No significant influence on post-recurrence survival was seen for sex, age, WHO grade at recurrence, previous surgery, MGMT methylation status, time interval between first and second therapy session and radius of the re-treated volume (assuming a spherical mass). Karnofsky performance status (KPS) was a significant prognostic factor with a median survival of 308 days vs. 176 days for patients with KPS < 70 (log-rank p = 0.003), for an overview see Table 4.
Concerning PFS post re-irradiation, age group, surgery, MGMT (10 cases missing), minimum GTV/PTV dose, spherical GTV radius/volume, time interval between first and re-irradiation and sex were no significant prognostic factors. WHO grade was significantly associated with PFS; median PFS for grade IV tumors was 214 compared to 145 days for grade III tumors, p = 0.05; KPS dependence was again pronounced: enhanced PFS within the better KPS group: 169 vs. 234 days, p = 0.009.
Taking the time of initial radiotherapy as starting point, overall survival time was analyzed on the relevance of possible prognostic factors. Median overall survival for younger patients (<60 years) was 1275 days compared to 879 days (p = 0.09). Sex, minimum GTV/PTV dose, PTV volume, initial volume/corresponding spherical radius did not reach significance. WHO grade had a significant prognostic influence favoring grade III vs. IV: 2607 vs. 976 days median survival (p = 0.04) as well as surgery (p = 0.01) with a benefit of 1545 days vs. 1033 days favoring surgery. TMZ was a significant factor for worse survival (2607 vs. 879 days) which was obviously due to WHO grade III patients who have not been treated with temozolomide as a first-line schedule (p = 0.003) and with a small number of long-term glioblastoma (GBM) survivors who have not been treated with TMZ initially (selection bias). MGMT methylation status did not reach significance, either (p = 0.12); but MGMT methylated patients survived 2231 days vs. 1275 days. Concerning the EUD to the GTV no significant influence on OS could be detected, HR 0.84 (95%CI 0.58; 1.20), p = 0.33; the influence of the EUD to the PTV was even less pronounced, HR 1.0 (95%CI 0.9; 1.1), p = 0.72. The time interval (median 573 days, range 173–8112 days) between first and second irradiation was as expected a highly significant prognostic factor (p < 0.001) as longer intervals indicate a longer treatment history and thus regularly enhanced survival.
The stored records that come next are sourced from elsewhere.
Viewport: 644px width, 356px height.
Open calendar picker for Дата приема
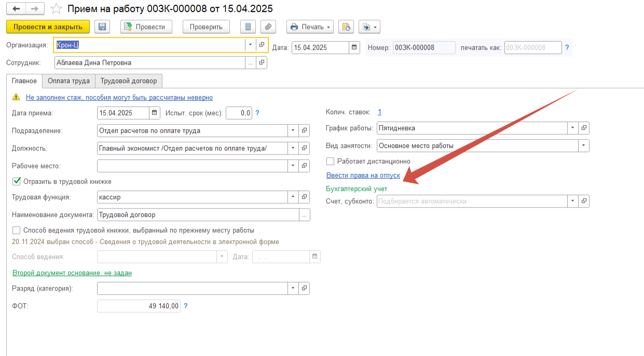(155, 113)
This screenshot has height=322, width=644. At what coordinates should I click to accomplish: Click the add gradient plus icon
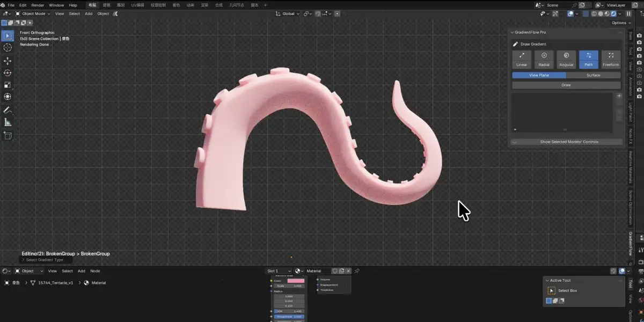point(619,96)
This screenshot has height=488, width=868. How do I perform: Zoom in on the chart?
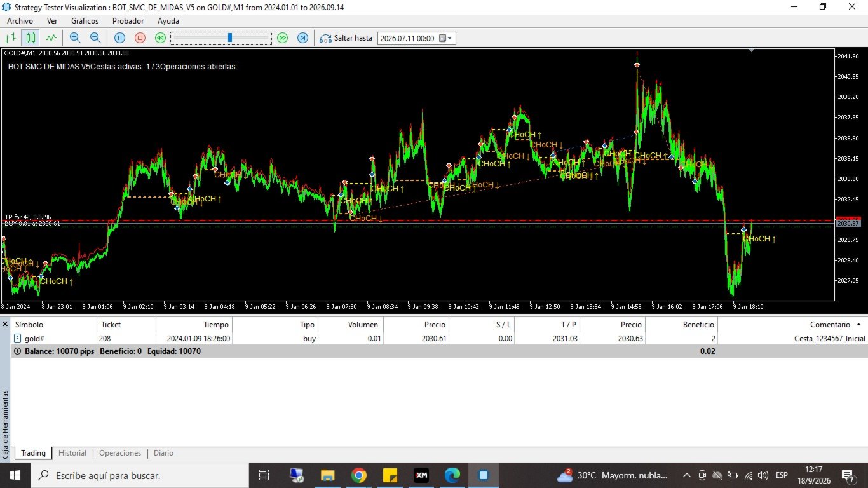[75, 38]
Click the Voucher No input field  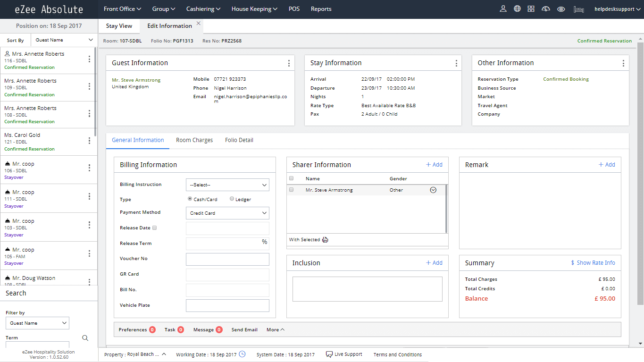[x=227, y=259]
As recently shown in several studies, re-irradiation is a safe and feasible therapy option for recurrent MG. Modern and highly conformal treatment approaches allow brain re-irradiation for palliative treatments with low to acceptable probability of radiation necrosis.
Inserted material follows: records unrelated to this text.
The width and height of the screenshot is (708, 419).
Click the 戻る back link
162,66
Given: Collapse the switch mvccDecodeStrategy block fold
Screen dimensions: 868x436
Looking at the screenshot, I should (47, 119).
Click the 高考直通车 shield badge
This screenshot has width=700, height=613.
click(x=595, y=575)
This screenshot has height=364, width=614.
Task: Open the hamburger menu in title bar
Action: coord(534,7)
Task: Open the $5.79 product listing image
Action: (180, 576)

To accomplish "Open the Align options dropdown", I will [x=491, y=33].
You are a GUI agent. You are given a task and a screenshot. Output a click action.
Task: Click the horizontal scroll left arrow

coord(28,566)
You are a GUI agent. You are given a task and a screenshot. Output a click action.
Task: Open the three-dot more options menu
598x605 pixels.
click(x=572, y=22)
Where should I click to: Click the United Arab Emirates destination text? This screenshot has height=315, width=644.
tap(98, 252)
Aim of this retrospective study was to determine different treatment parameters of re-irradiation such as maximum dose, mean dose, treated volume, EUD as well as their cumulative estimates and correlate these parameters with survival. A focus was set on EUD as a well-defined parameter being objectively capable of inhomogeneous dose distributions having an advantage compared to peak dose estimates.
In this regard, this study provides for the first time a comprehensive set of treatment parameters including EUD values for primary and re-irradiation of MG. Median cumulative EUD to the optic chiasm was 48.8 Gy (range, 2.5–76.5 Gy), 57.4 Gy (range, 2.7–75.3 Gy) to the brainstem, 20.9/22.1 Gy (range, 0.0–68.3 Gy) to the right/left optic nerve and 73.8 Gy (range, 64.9–77.3 Gy) to the brain. No correlation between treated volume and survival was seen.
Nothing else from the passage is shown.